The front edges of the dorsal fins and the pectoral fins of Syntontis species are hardened into stiff spines. In S. soloni, the spine of the dorsal fin is a little shorter than the length of the head, smooth in the front and serrated on the back. The remaining portion of the dorsal fin is made up of seven branching rays. The spine of the pectoral fin is a little shorter than the head and serrated on both sides. The adipose fin is 4 1/2 times as long as it is deep. The anal fin contains three unbranched and seven branched rays, and is obtusely pointed in the front. The tail, or caudal fin, is deeply forked.

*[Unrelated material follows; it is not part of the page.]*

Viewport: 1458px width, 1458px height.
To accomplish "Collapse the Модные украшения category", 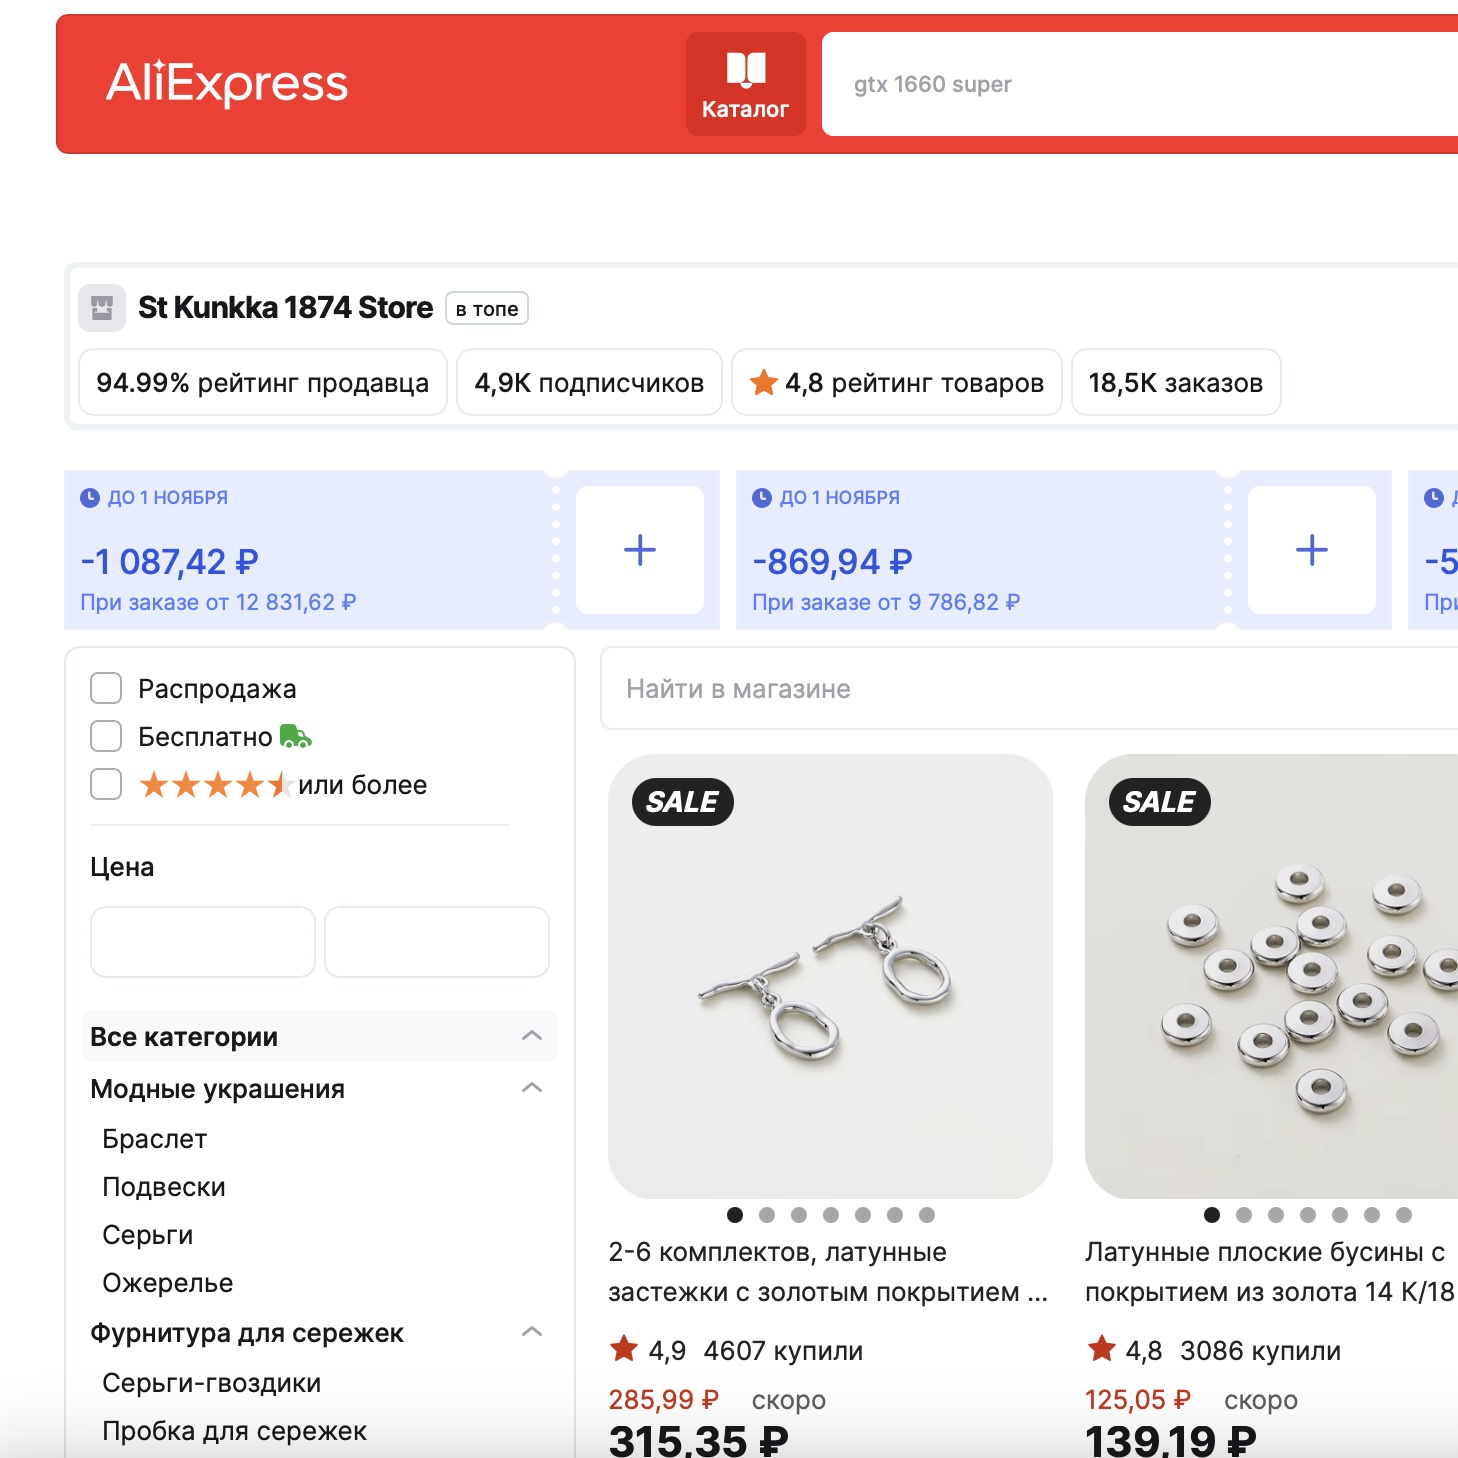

All members of Syndontis have a structure called a premaxillary toothpad, which is located on the very front of the upper jaw of the mouth. This structure contains several rows of short, chisel-shaped teeth. In S. soloni, the toothpad forms three or four separated series of teeth. On the lower jaw, or mandible, the teeth of Syndontis are attached to flexible, stalk-like structures and described as "s-shaped" or "hooked". The number of teeth on the mandible is used to differentiate between species; in S. soloni, there are about 18 to 20 teeth on the mandible.

The base body color is olive-grey on the back, marbled with brown, and white on the underside. The dorsal and caudal fins have round brown spots.

The maximum total length of the species is 15.5 cm. Generally, females in the genus Synodontis tend to be slightly larger than males of the same age.

==Habitat and behavior==
In the wild, the species is known in the Pool Malebo rapids and from Libenge. It is also found in the lower Congo River basin and the Ubangi River. The species is harvested for human consumption. The primary threats to the species arise from pollution in its habitat and from dam construction. The reproductive habits of most of the species of Synodontis are not known, beyond some instances of obtaining egg counts from gravid females. Spawning likely occurs during the flooding season between July and October, and pairs swim in unison during spawning. The growth rate is rapid in the first year, then slows down as the fish age.